Günümüzde bilhassa sinema sektöründen haberdar olmak ve ona fikirsel manada hakim olmak entelijansiyaya dahil olmanın başlıca şartlarından birisi haline gelmiştir. Tuhaf olan çağa dair eleştirel konuşanların dahi çağın en temel tecavüz araçlarından birisi olan sinema ve romandan pek dişe dokunur kelam etmiyor olmasıdır. Zira eleştirilen nokta her zaman filmin kendisi değil filmlerden bir film olagelmiştir. Bu nokta oldukça ehemmiyetlidir. Ayrıntının insanı ayartan ve zihnini kimi durumlarda karartan bir yanı vardır. Herhangi bir filmin barındırdığı erotik unsurları izlediğinde feryad figan edenler nasıl normal bir filme karşı hayranlık duyabiliyorlar? Maddi anlamda gerçekleşen tecavüzün perdeye aktarılması ile bizim zihnimizi gerçekten koparan ve onu kontrol altına alan manevi bir tecavüz arasında ne fark görüyorlar?

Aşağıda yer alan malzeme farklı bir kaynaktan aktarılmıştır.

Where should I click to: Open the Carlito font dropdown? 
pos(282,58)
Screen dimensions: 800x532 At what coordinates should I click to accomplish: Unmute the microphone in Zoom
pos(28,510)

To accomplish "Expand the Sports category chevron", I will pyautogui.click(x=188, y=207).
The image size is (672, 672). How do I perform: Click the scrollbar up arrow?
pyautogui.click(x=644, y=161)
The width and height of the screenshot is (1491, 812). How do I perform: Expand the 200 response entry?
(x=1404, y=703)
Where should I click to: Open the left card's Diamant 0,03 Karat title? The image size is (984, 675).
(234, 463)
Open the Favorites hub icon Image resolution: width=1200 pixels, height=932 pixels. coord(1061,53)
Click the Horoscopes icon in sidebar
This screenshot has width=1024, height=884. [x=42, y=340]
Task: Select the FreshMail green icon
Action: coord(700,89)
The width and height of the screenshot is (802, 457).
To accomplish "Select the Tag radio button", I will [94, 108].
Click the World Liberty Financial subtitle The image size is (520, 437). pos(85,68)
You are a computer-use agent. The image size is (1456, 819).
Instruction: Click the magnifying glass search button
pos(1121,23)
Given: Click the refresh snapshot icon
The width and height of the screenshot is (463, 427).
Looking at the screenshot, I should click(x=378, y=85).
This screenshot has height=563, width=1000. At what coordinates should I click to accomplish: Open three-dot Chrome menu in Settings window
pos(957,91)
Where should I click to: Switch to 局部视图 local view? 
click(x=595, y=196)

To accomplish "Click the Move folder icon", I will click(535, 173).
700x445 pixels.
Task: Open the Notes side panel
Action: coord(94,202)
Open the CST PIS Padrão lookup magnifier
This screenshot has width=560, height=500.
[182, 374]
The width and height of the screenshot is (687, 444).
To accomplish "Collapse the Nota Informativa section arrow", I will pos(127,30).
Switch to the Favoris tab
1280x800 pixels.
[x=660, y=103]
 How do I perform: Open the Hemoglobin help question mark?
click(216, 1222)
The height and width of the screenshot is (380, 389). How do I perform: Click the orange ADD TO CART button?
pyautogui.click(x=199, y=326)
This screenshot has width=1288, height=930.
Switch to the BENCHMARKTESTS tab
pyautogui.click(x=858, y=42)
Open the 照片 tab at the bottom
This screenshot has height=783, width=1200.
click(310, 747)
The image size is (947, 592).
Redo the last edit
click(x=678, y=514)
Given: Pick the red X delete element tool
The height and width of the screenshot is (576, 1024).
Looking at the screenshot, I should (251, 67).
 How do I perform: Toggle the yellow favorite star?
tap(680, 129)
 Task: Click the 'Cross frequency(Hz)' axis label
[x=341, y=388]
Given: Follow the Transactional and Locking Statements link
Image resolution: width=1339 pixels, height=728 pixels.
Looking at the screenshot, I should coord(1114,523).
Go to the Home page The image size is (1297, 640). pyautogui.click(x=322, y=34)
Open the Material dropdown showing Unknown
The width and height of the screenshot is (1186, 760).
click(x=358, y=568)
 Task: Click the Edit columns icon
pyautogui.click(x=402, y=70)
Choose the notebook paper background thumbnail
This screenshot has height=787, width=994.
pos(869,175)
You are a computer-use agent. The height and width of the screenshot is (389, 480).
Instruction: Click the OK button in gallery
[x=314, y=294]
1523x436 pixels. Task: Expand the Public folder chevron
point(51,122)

Heidegger’in deyişiyle izleyiciye doğrultulmuş birer silah olan kameralar hiç rahatsız etmiyor mu onları? Bu konunun inandırıcı hale gelmesi için hayal dünyamızın sıkıştırıldığı duvarlara vura vura attığı çığlıkların duyulması mı gerekmektedir? Ben herhangi bir filmi değil “film” olgusunun kendisini sorun etmekten bahsetmekteyim. Zira modernizmi tanımakta ve tanımlamakta çektiğimiz güçlükte buradan kaynaklanmaktadır. Cevheri olan unsurların kendisine yöneltilmesi gereken eleştireler, arazi unsurların kompleks yapısı için boğulmaktadır. Boğulmaktan kurtulmak zihnimizi, benliğimizi ayrıntının ayartısından kurtarıp sadeleşmekte saklıdır. Ancak bu gerçekleştiğinde dünyanın gerçekliğinden kaçıp zihnimizi ustaca yerleştirilmiş kameralara bırakmak yerine ayaklarımızın bastığımız toprağın o soğuk ve yağmur kokulu ıslaklığını hissetmeye başlayacağız.


GENÇ'ın Yazısı.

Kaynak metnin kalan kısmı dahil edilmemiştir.